For a more recent example, Delmon Young was suspended 50 games for throwing his bat at an umpire:
And in a completely applicable example, Machado was once suspended five games for using his bat as something between a weapon and a demonstration of his displeasure.
That was a shameful incident. However, if you give me the choice of standing 90 feet away from Manny Machado throwing a baseball bat at me or standing 60 feet away from Chris Sale throwing a fastball at me, I’ll take the bat every single time, and you would, too.
All Machado is saying is that pitchers have an unfair advantage when it comes to expressing their displeasure, and he’s not wrong.
Like, what if baseball thought it was normal for the batter to charge the mound with the bat, but only if he promised to hold the barrel and whip the knob end towards the pitcher’s toes? Just a real good thwack, right on the ol’ piggies. If a toe gets broken, that’s a shame, but most of the time, there will be sore toes and nothing more. It would send a message.
At the very least, imagine a batter chasing a pitcher and trying to do this, straight Benny Hill-style. I’m not even sure what I’m arguing anymore, other than that I really want this to happen. We deserve this addition to the unwritten-punishment arsenal.
Except, while that’s roughly as ridiculous as throwing a baseball at someone, except doing that can’t actually concuss the pitcher or end his career/life. So the pitchers still have the upper hand.

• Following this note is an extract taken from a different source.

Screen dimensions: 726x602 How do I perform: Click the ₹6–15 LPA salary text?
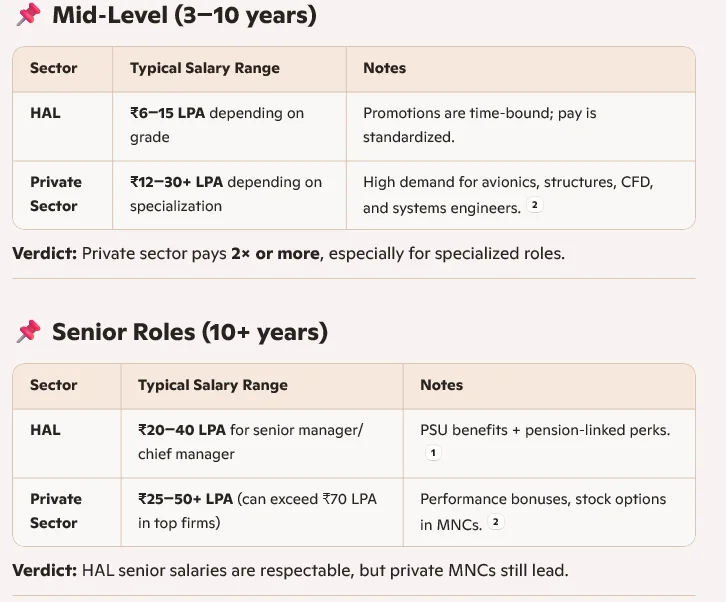[168, 113]
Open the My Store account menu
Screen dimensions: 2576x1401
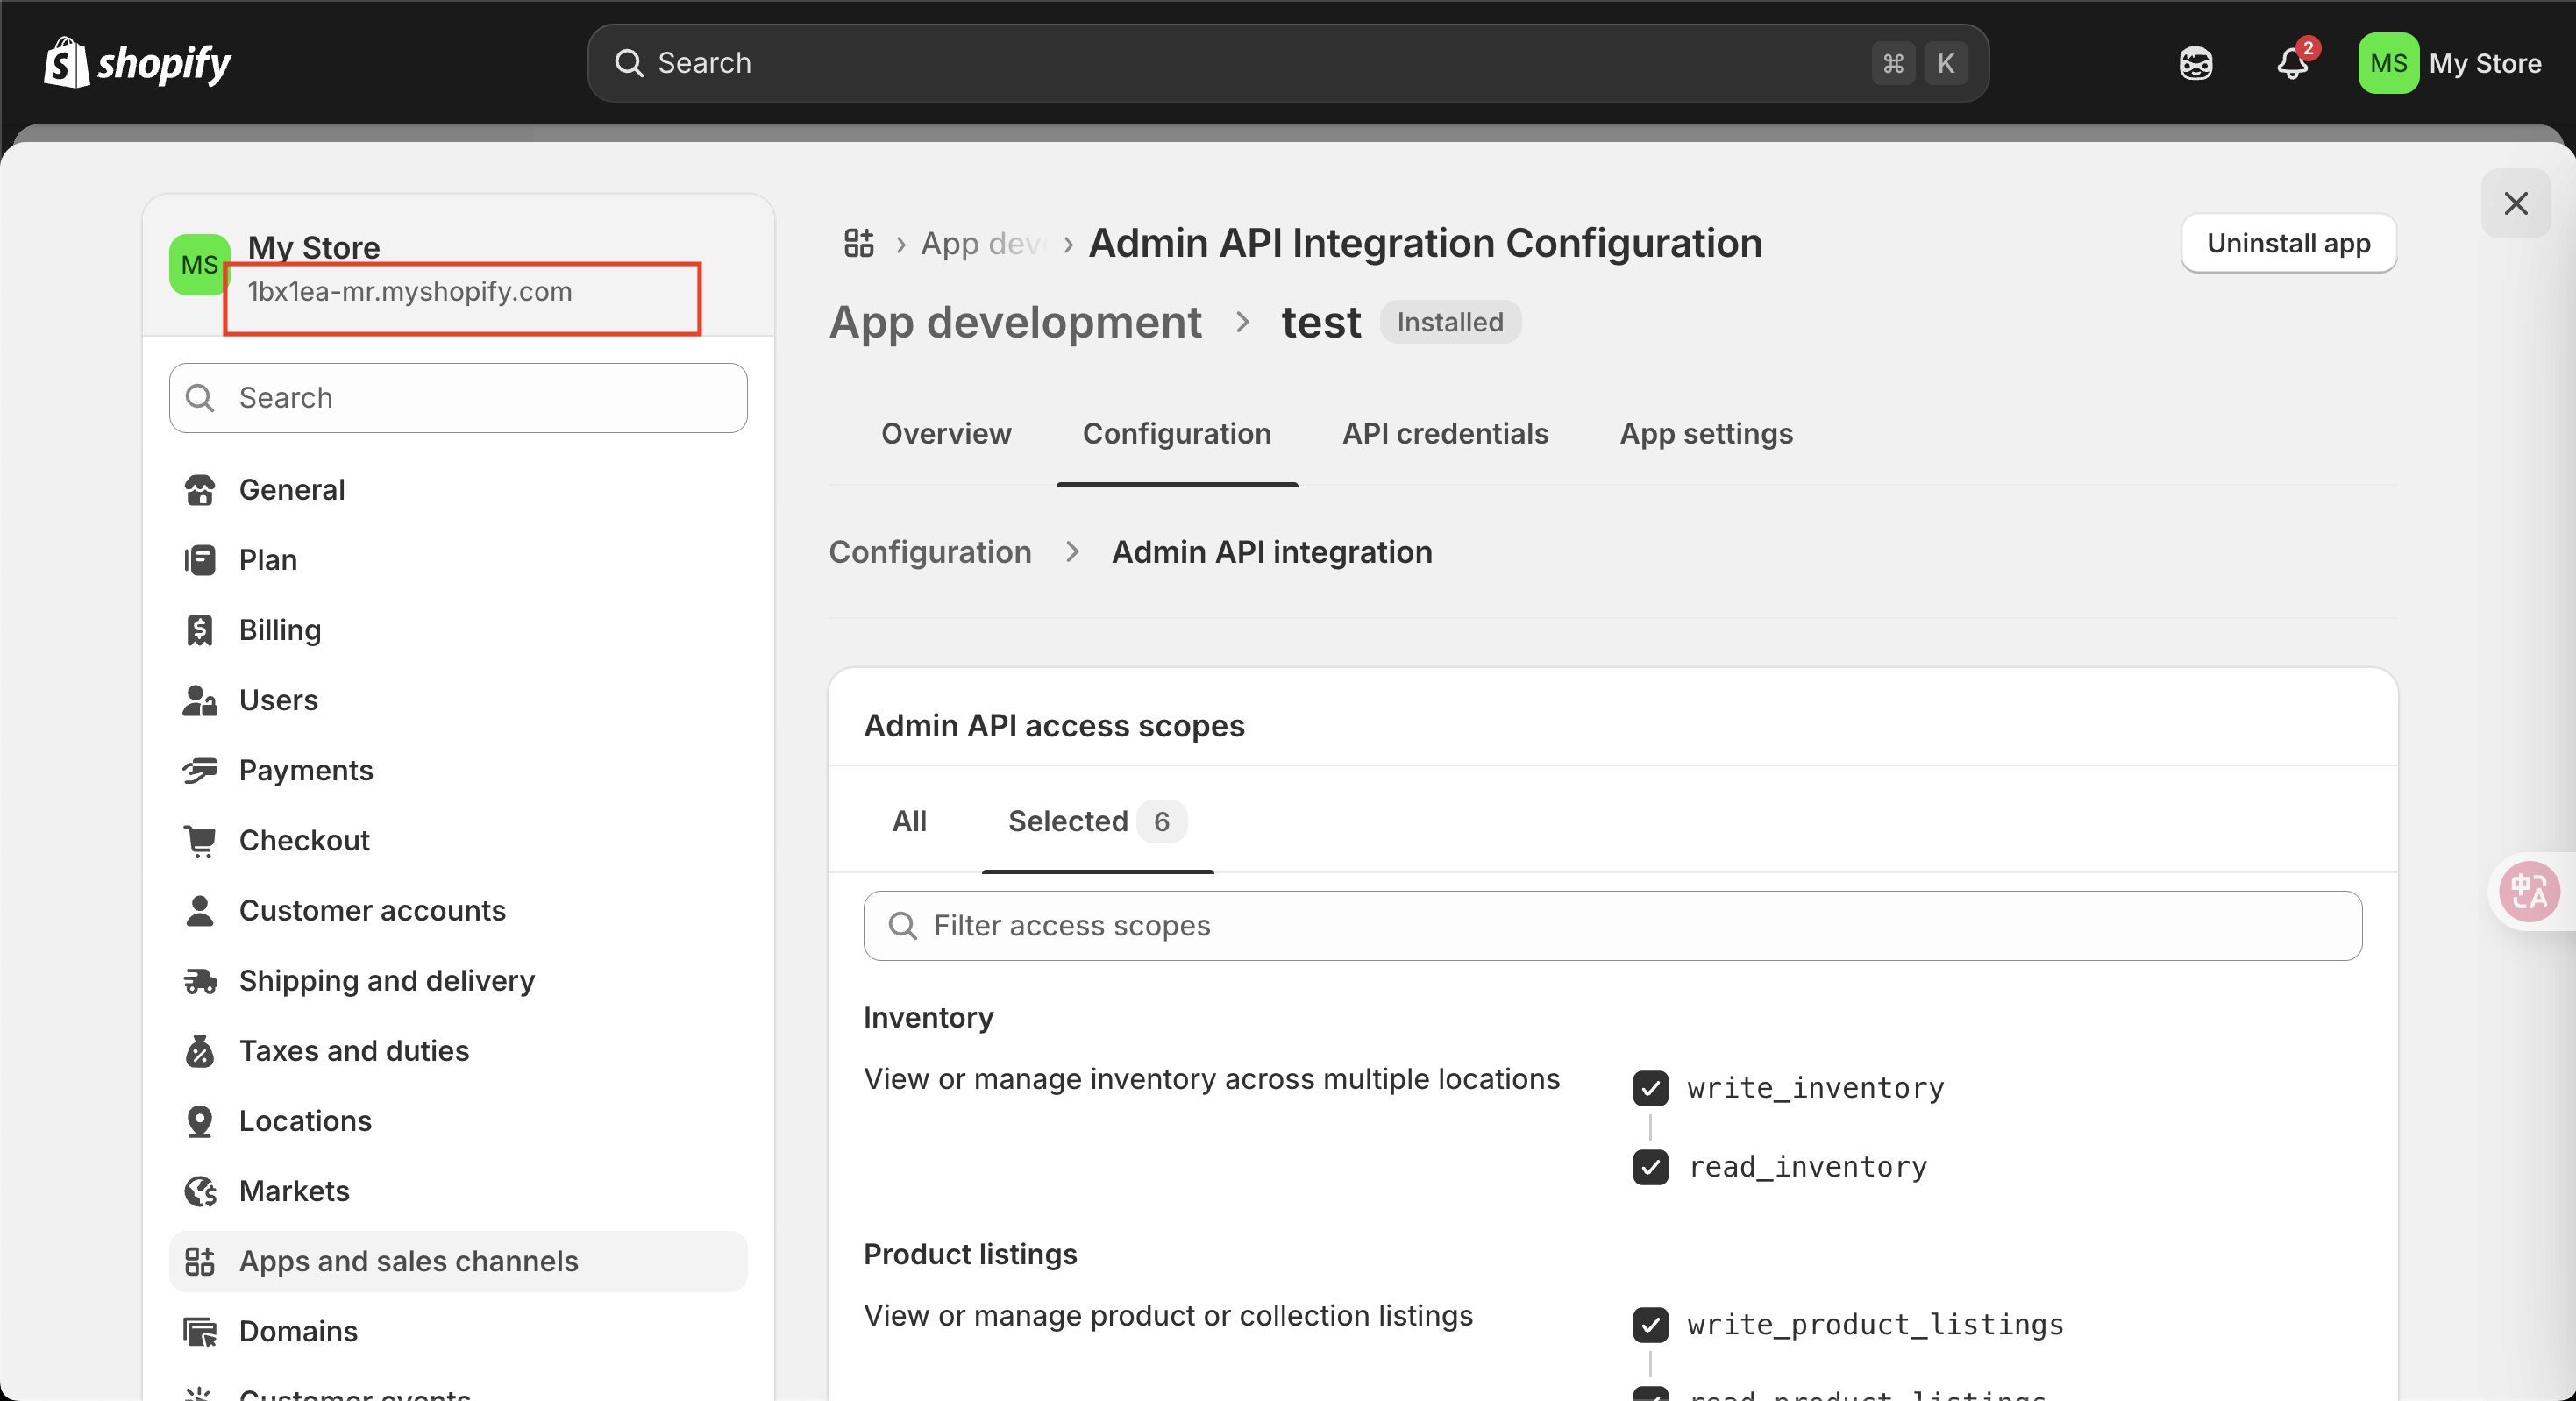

The only logical way to make it equitable is to allow batters to wield their potentially fatal tool as a weapon, too, and we know that’s not going to happen.
Why?
Because you can hurt someone with a bat!
But you can hurt someone with a baseball, too.
You just don’t understand the sport. That’s how it’s always been.

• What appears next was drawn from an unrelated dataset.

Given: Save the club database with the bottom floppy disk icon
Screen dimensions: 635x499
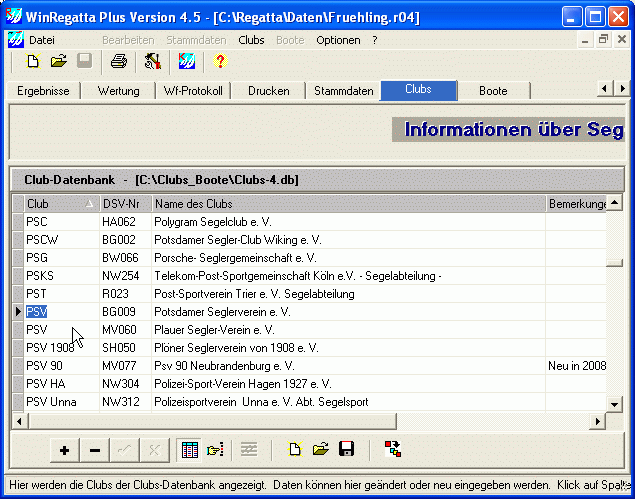Looking at the screenshot, I should pos(347,450).
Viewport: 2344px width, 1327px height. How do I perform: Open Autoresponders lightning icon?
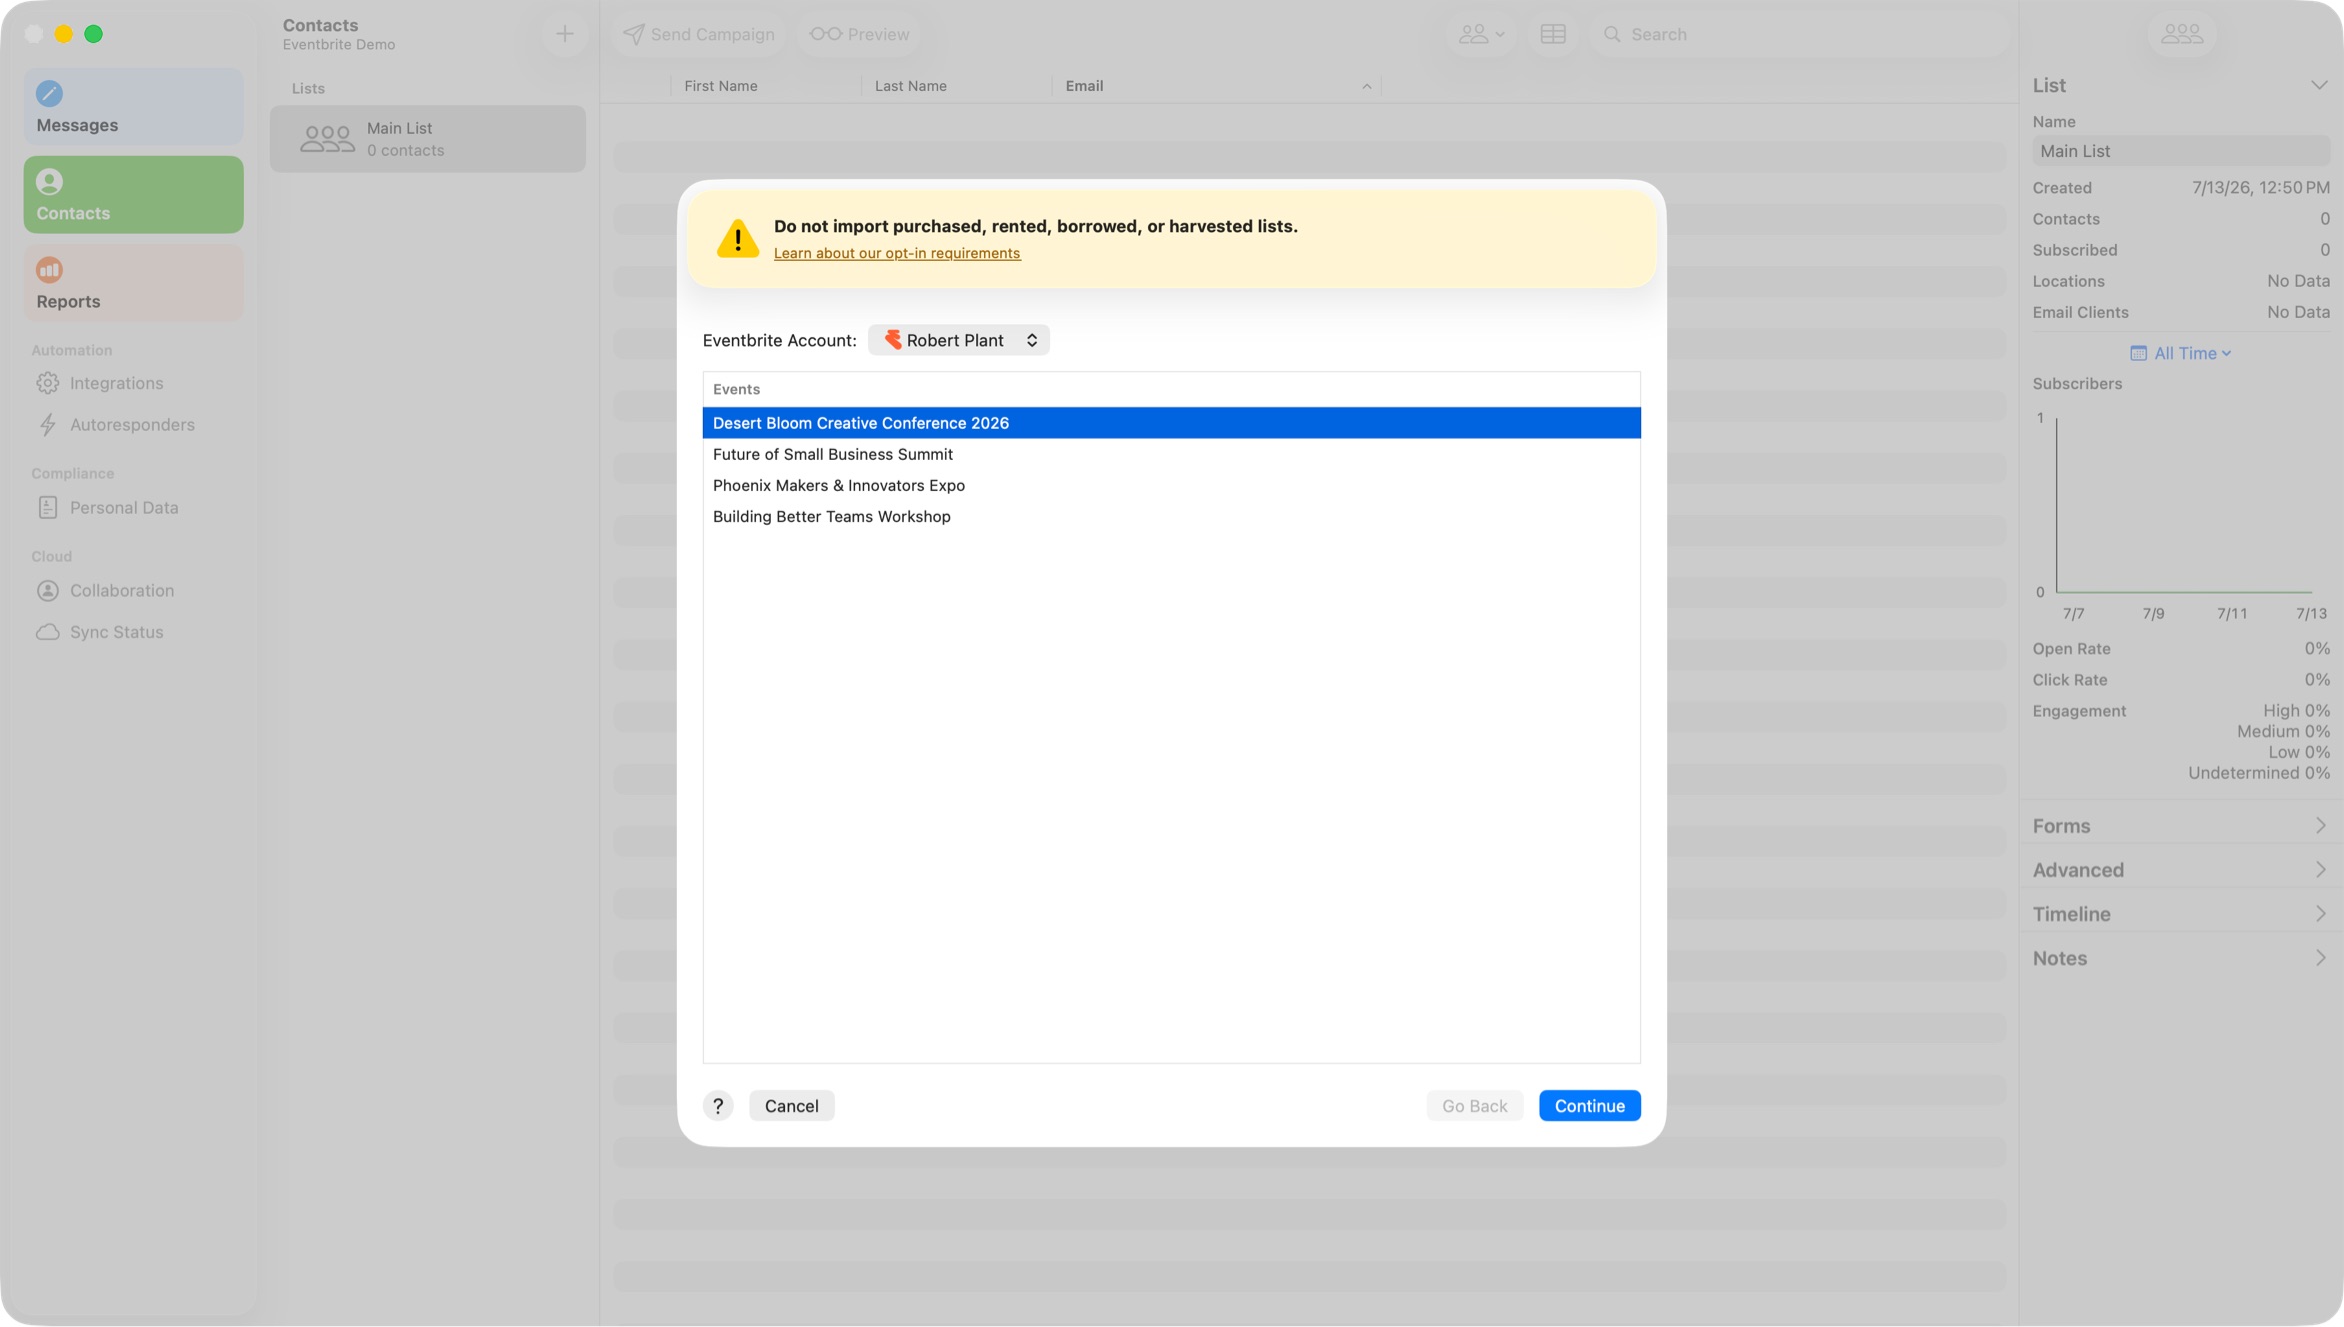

It’s nonsense. As Marc Normandin wrote earlier, the real answer is an increase in suspensions for the pitchers who use the baseballs as weapons. With the average velocity of fastballs increasing year after year, baseball is hurtling toward a tragedy. You can kill someone with a baseball. You can kill someone with a baseball bat. Players use one as a weapon regularly because it’s tacitly allowed. They don’t use the other one as a weapon because baseball would freak the hell out.

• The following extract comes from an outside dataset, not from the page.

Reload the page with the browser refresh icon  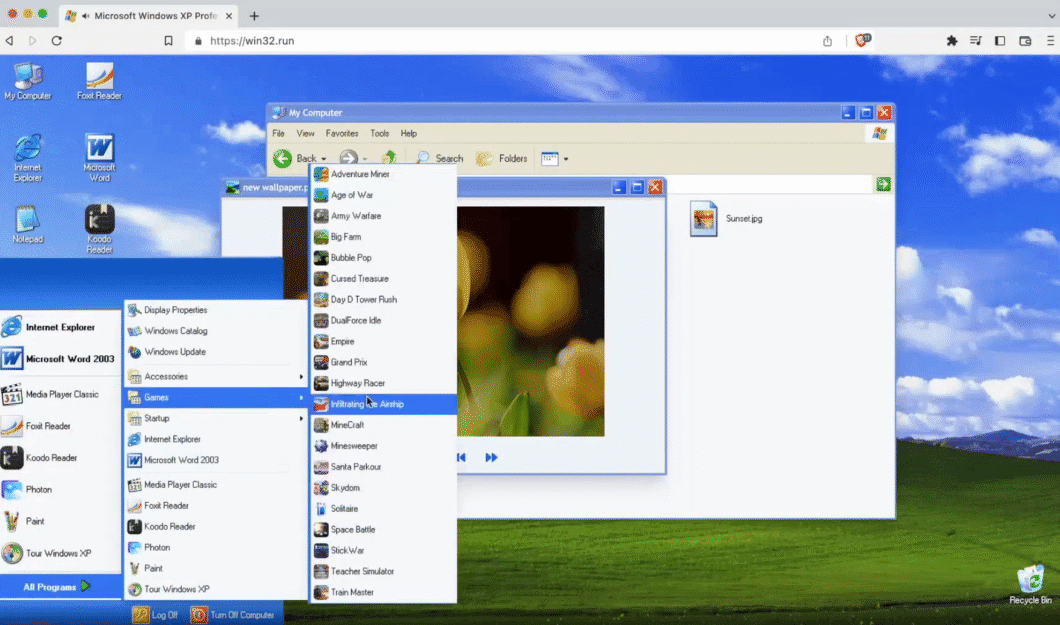(x=57, y=40)
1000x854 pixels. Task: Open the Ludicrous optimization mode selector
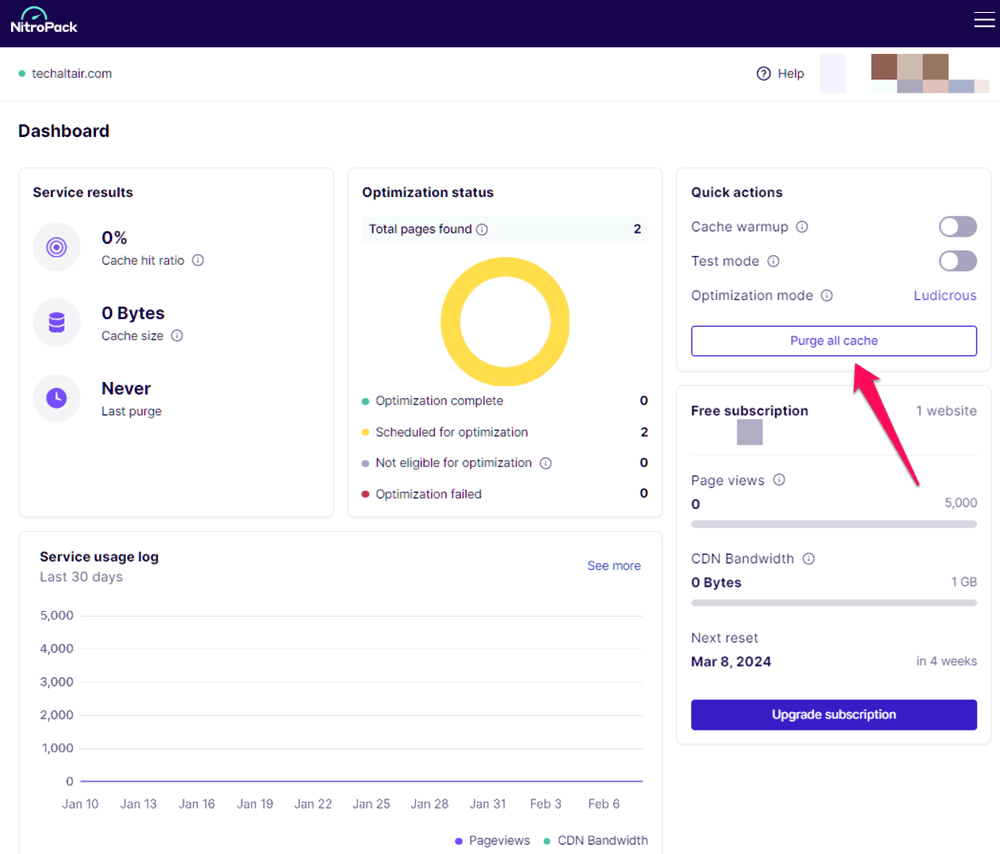[x=944, y=296]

Baseball should freak the hell out in both instances. It would take a lot of work, a lot of muddling through gray swamps, to determine which pitchers were throwing baseballs at batters on purpose, and it would be a mess to identify the true offenders. But the alternative is to let this stupid infection fester indefinitely.
When people start whining about nanny states and “pussification,” we’ll know that baseball is on the right track. Cross your fingers, everybody.
The alternative is that we could just wait for someone to get killed, whether it’s because of a bat or a baseball. That’s one of the possible solutions, I guess. It sure would take the least amount of work. Manny Machado is right, though. The de facto system of checks and balances is unfair and hypocritical, and I don’t know how much longer baseball can keep the status quo.